### What to do
From the line containing "Given: Click the コピー button for device specs" to the end of the data, retype every line exactly and nothing else. Drop the pictures.

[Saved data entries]
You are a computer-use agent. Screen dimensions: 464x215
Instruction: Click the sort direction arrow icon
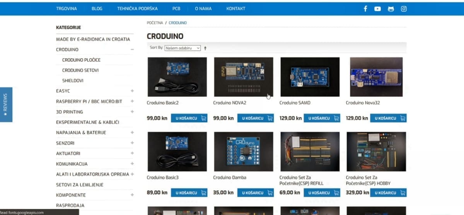click(x=205, y=48)
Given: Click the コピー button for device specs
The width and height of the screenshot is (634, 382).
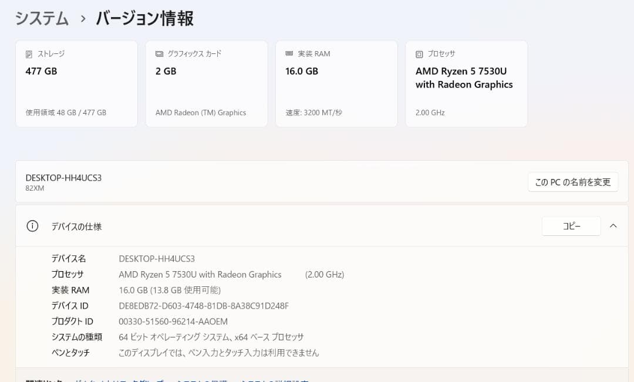Looking at the screenshot, I should (x=571, y=225).
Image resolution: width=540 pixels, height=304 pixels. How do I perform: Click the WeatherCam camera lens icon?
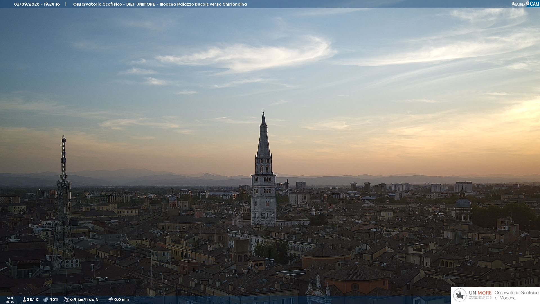(528, 3)
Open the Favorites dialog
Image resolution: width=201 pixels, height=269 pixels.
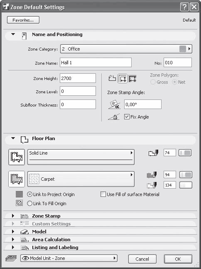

### Finished exercise
Given: Click the コピー button for device specs
The width and height of the screenshot is (634, 382).
Looking at the screenshot, I should (x=571, y=225).
Image resolution: width=540 pixels, height=304 pixels. How do I perform: Click the WeatherCam camera lens icon?
(528, 3)
Open the Favorites dialog
Image resolution: width=201 pixels, height=269 pixels.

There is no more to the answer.